Donc, nous parlons de quelque chose qui va au-delà des idées elles-mêmes. Vous avez fait allusion à l’amour fraternel…
L’amour pour l’autre est l’Esprit, que la théologie appelle aussi « amour » et « don ». Dans la foi, l’Esprit est l’amour qui procède du Père et du Fils et les unit en Dieu. C’est l’Esprit qui se révèle dans l’Évangile : le commandement de Jésus est de nous aimer comme Lui nous aime. Le climat de dialogue est amour réciproque. C’est en cela que nous serons reconnus comme disciples de Jésus : si nous nous aimons les uns les autres. L’Église dans laquelle il n’y a pas d’amour est vide, elle n’a pas de signification. Elle a un sens seulement dans la mesure où, animée de cet amour, elle rend service. C’est ce que dit le premier paragraphe de la Lumen gentium : « L’Église est le sacrement, ou plus exactement le signe et l’instrument de l’union intime avec Dieu et de l’unité de tout le genre humain ». C’est l’ouverture totale de l’horizon, que, seulement maintenant, François met en pratique de façon efficace. L’Église n’est pas une institution traditionnelle pour défendre des idées ; c’est une communion d’amour, en recherche de la vérité.

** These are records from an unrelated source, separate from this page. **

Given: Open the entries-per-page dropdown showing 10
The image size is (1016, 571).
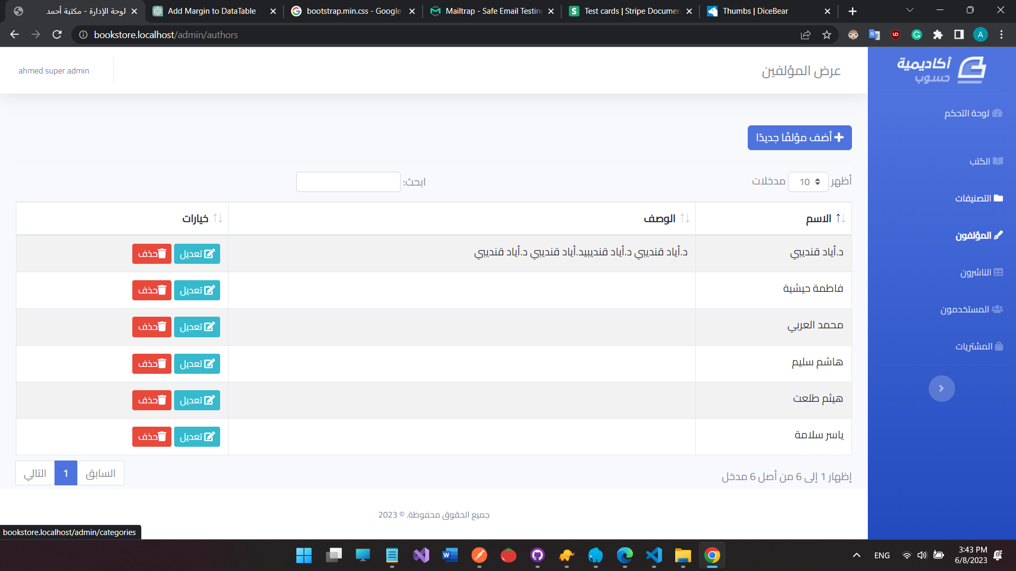Looking at the screenshot, I should [x=808, y=181].
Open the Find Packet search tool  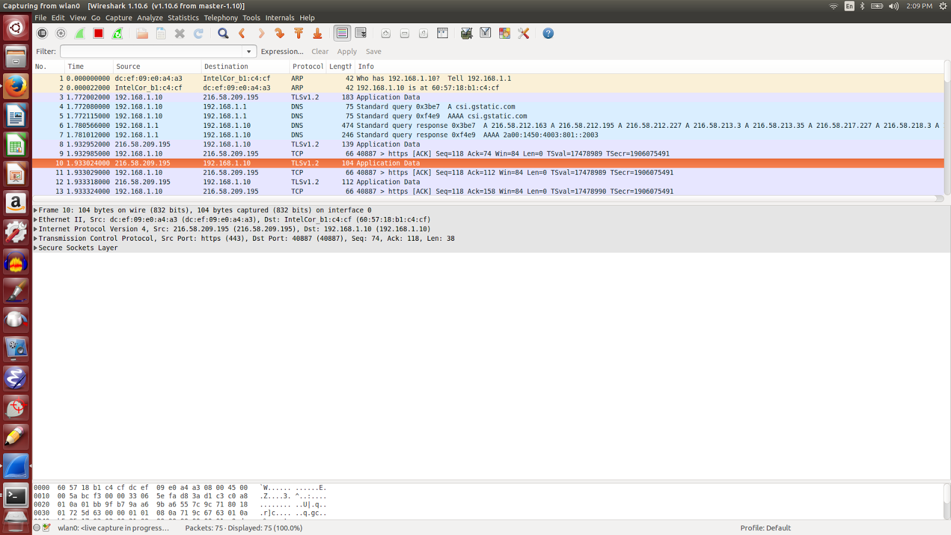coord(223,33)
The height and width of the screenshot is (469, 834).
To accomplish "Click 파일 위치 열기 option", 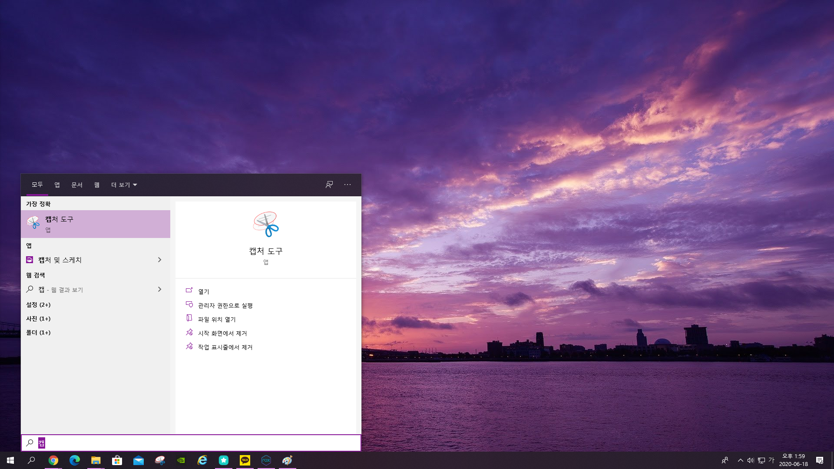I will coord(216,319).
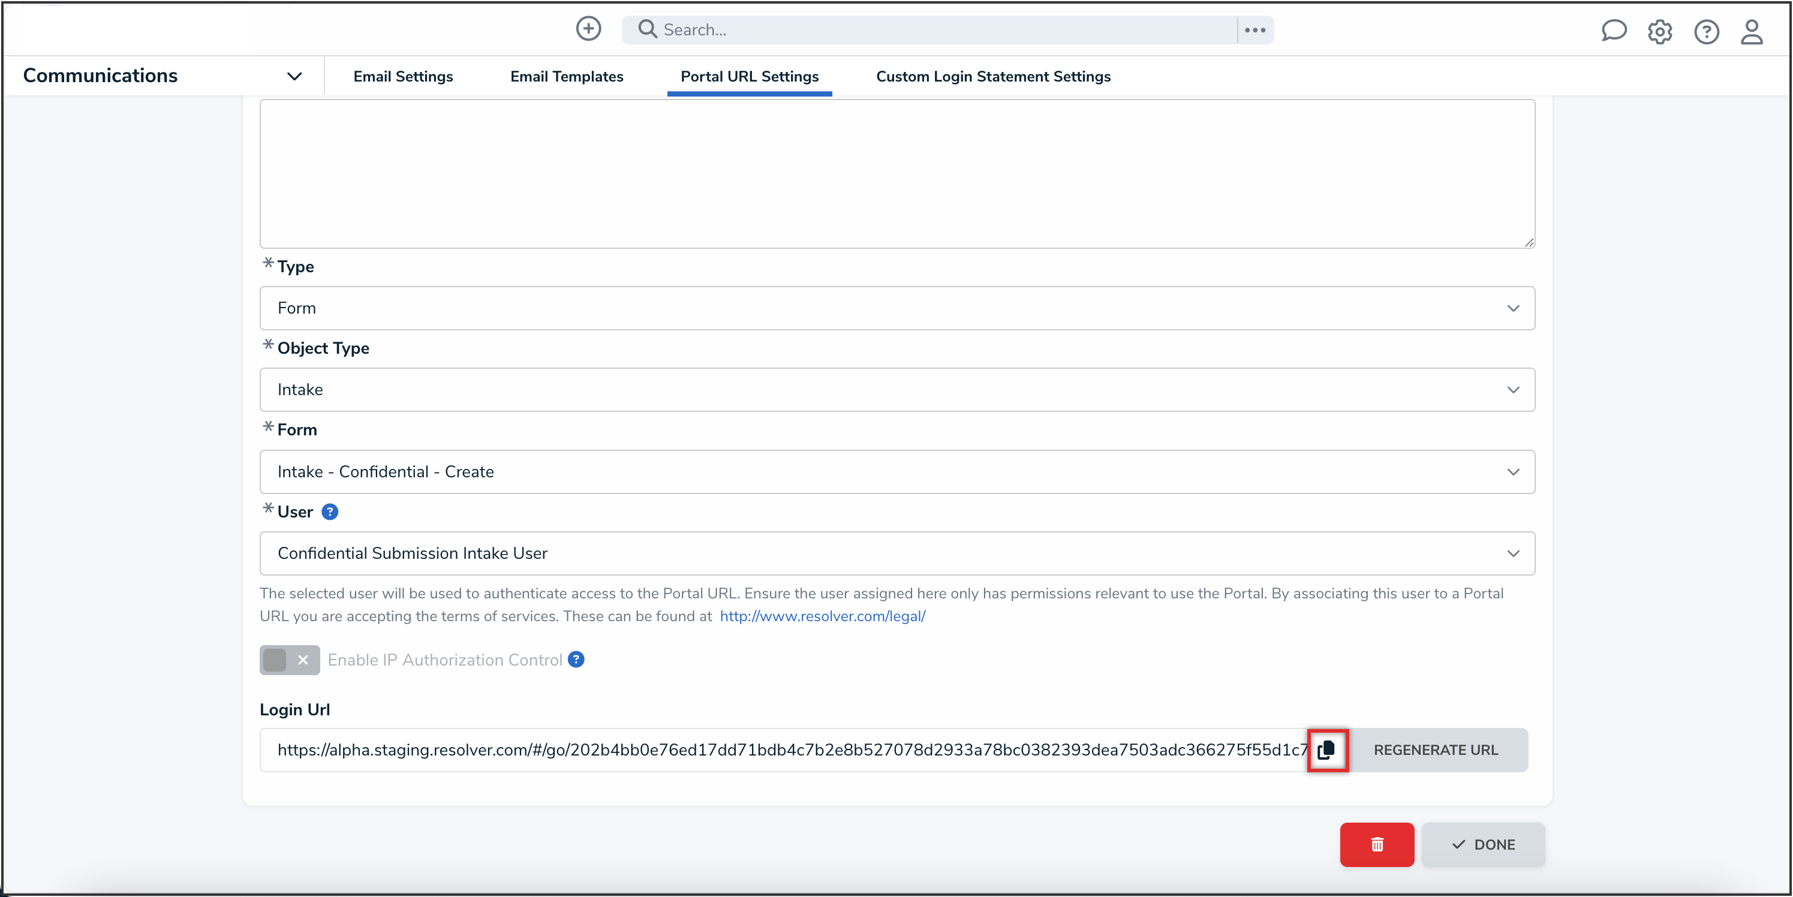Open the settings gear icon
The height and width of the screenshot is (897, 1793).
click(x=1659, y=32)

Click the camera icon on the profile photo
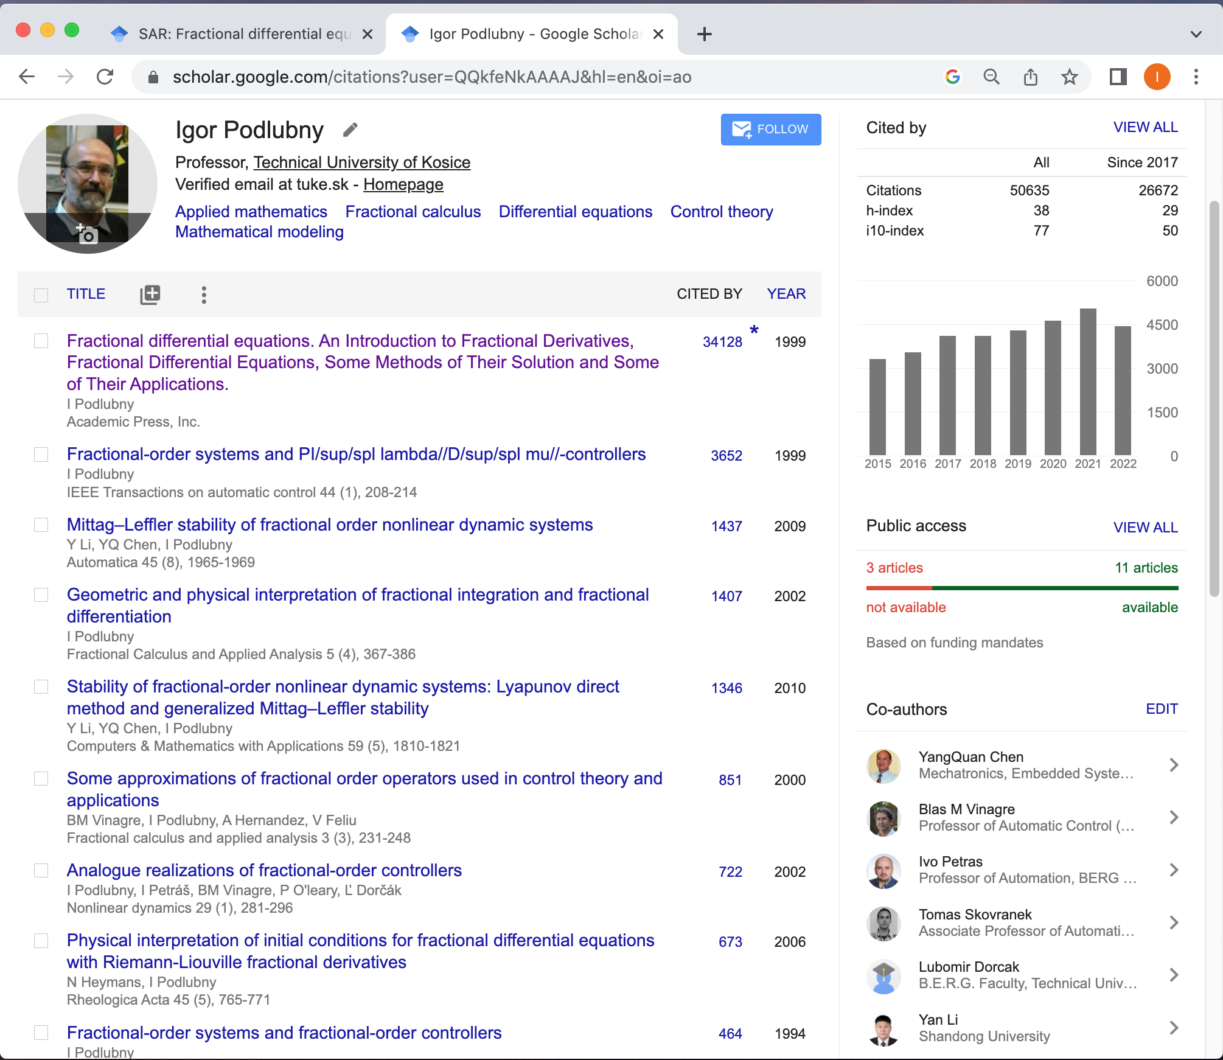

Vous avez connu don Giussani en lisant sa biographie. Quelle relation voyez-vous entre lui et le Pape François ?
Pour le peu que j’en sais, ce qui me touche est que François a un trait commun très important avec don Giussani : la dimension existentielle. C’est la même vision du christianisme, qui n’est pas conceptuelle, mais expérientielle. Ils parlent de la vie chrétienne, de l’expérience chrétienne, pas tellement des vertus théologales, des vertus morales, des dogmes… le discours est centré sur la réalité. Je crois qu’une des caractéristiques fondamentales de François et de Giussani est la dimension existentielle. Cette dimension existentielle semble nouvelle dans la tradition catholique. Certains grands modernistes – comme par exemple Alfred Loisy – ont critiqué l’Église justement pour cette raison. Jésus a toujours parlé de la décision pratique, de la façon d’agir, de la situation existentielle. Quand il pardonne, il annonce l’Évangile, les Béatitudes ou bien enseigne que, lors du jugement final, nous serons traités de la même façon que nous aurons traité notre prochain ; il parle toujours sur le plan existentiel. Il s’agit également de l’une des caractéristiques de la philosophie moderne, une des revendications fondamentales de la phénoménologie. Tant pour Giussani que pour François, la priorité est cette dimension existentielle. On le voit, par exemple, dans l’exhortation apostolique Gaudete et exsultate, qui est très proche de l’enseignement de Giussani, précisément par cette vision existentielle. François ne l’élabore pas comme un traité sur la spiritualité : la sainteté est la vie que nous menons quand elle est animée par l’Évangile. Notre existence est sainte, une sainteté de niveau moyen, non pas une sainteté « grande » au point d’être canonisée par l’Église, la sainteté de la vie de tous les jours, de chacun de nous, de toi et moi, nous vivons en nous supportant mutuellement, dans la joie et avec courage, surtout avec discernement. Un discours authentiquement existentiel, très proche du discours de Giussani.